DNA methylation in Neuronal and Glial Differentiation

神经元和神经胶质分化中的 DNA 甲基化

• 批准号: 6893361
• 负责人: Guoping Fan
• 金额: $ 35.83万
• 依托单位: UNIVERSITY OF CALIFORNIA LOS ANGELES
• 依托单位国家: 美国
• 财政年份: 2003
• 资助国家: 美国
• 起止时间: 2003-05-01 至 2008-04-30
• 项目状态: 已结题
• 来源: https://reporter.nih.gov/project-details/6893361
• 关键词: DNA methylation; apoptosis; biological models; cell differentiation; cell proliferation; electrophysiology; gene expression; genetically modified animals; glia; hippocampus; laboratory mouse; mutant; nerve stem cell; neurogenesis; neurogenetics; neurons; p53 gene /protein; synapses; terminal nick end labeling

DESCRIPTION (provided by applicant): DNA methylation is a major epigenetic factor involved in gene regulation, genomic imprinting, and X-chromosome inactivation. Aberrant DNA methylation has been associated with several human mental retardation disorders including Rett, ICF, Fragile-X, and ATRX syndromes. However, little is known about how DNA methylation changes perturb neural function and lead to neurological disorders. The long-term objective of our research is to elucidate the role of DNA methylation in neural development and function. Using the conditional gene knockout approach, we have recently constructed a strain of mutant mice in which the maintenance methyltransferase gene Dnmtl is deleted exclusively in precursor cells of the central nervous system (CNS). Dnmtl deficiency in CNS precursor cells causes significant demethylation in differentiating neurons and glial cells. Mutant embryos carrying 95 percent of hypomethylated CNS cells die immediately after birth, indicating that hypomethylation disrupts vital CNS function for animal survival. In mosaic animals carrying 30 percent of Dnmtl-/- cells in the embryonic CNS, mutant cells are selectively eliminated during postnatal maturation, showing that methylation is also important for the survival of postnatal CNS cells. The goal of this proposal is to characterize the neural defects in the hypomethylated brain and define the molecular mechanism by which DNA hypomethylation influences the survival and differentiation of neurons and glia. Our working hypothesis is that DNA hypomethylation results in inappropriate expression of many neural genes, which subsequently leads to multiple defects during CNS development. We therefore propose the following Specific Aims: 1. To determine the effect of DNA hypomethylation on the cell fate determination of CNS precursor cells. 2. To determine whether DNA hypomethylation affects neuronal maturation and synaptic function. 3. To define the mechanism of cell death triggered by DNA hypomethylation in the postnatal CNS environment. The proposed study may provide fundamental insights into the role of DNA methylation in neural development as well as the disease mechanism underlying certain mental retardation disorders.

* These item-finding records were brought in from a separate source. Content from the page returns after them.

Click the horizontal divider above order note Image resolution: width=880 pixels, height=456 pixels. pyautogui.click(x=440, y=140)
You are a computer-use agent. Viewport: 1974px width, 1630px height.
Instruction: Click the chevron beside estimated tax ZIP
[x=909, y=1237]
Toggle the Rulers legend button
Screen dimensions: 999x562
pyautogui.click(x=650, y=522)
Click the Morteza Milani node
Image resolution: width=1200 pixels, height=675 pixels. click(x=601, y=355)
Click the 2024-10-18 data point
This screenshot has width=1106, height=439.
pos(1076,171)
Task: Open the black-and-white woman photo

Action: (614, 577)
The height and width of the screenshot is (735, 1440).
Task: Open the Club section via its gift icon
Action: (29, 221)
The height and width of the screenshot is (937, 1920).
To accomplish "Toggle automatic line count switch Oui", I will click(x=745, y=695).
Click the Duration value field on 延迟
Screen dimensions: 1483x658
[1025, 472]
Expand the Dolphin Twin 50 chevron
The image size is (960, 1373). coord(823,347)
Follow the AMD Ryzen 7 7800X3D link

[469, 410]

描述(由申请人提供)：DNA甲基化是参与基因调控、基因组印记和X染色体失活的主要表观遗传因素。DNA甲基化异常与几种人类精神发育迟滞疾病有关，包括Rett、ICF、Fragile-X和ATRX综合征。然而，人们对DNA甲基化如何改变神经功能并导致神经疾病知之甚少。我们研究的长期目标是阐明DNA甲基化在神经发育和功能中的作用。利用条件性基因敲除方法，我们最近构建了一种突变小鼠，其中维持甲基转移酶基因Dnmt1在中枢神经系统(CNS)的前体细胞中完全缺失。中枢神经系统前体细胞DNMTL缺乏导致分化中神经元和神经胶质细胞的显著去甲基化。携带95%低甲基化CNS细胞的突变胚胎在出生后立即死亡，这表明低甲基化扰乱了动物生存所必需的CNS功能。在胚胎CNS中携带30%DNMTL-/-细胞的镶嵌动物中，突变细胞在出生后成熟过程中被选择性地消除，表明甲基化对出生后CNS细胞的生存也是重要的。该建议的目的是描述低甲基化大脑中的神经缺陷，并确定DNA低甲基化影响神经元和神经胶质细胞存活和分化的分子机制。我们的工作假设是DNA低甲基化导致许多神经基因的不适当表达，从而导致中枢神经系统发育过程中的多个缺陷。因此，我们提出了以下具体目标：1.确定DNA低甲基化对中枢神经系统前体细胞命运决定的影响。2.探讨DNA低甲基化对神经元成熟和突触功能的影响。3.明确DNA低甲基化在出生后中枢神经系统环境中引发细胞死亡的机制。这项拟议的研究可能会为DNA甲基化在神经发育中的作用以及某些精神发育迟滞障碍的疾病机制提供基本的见解。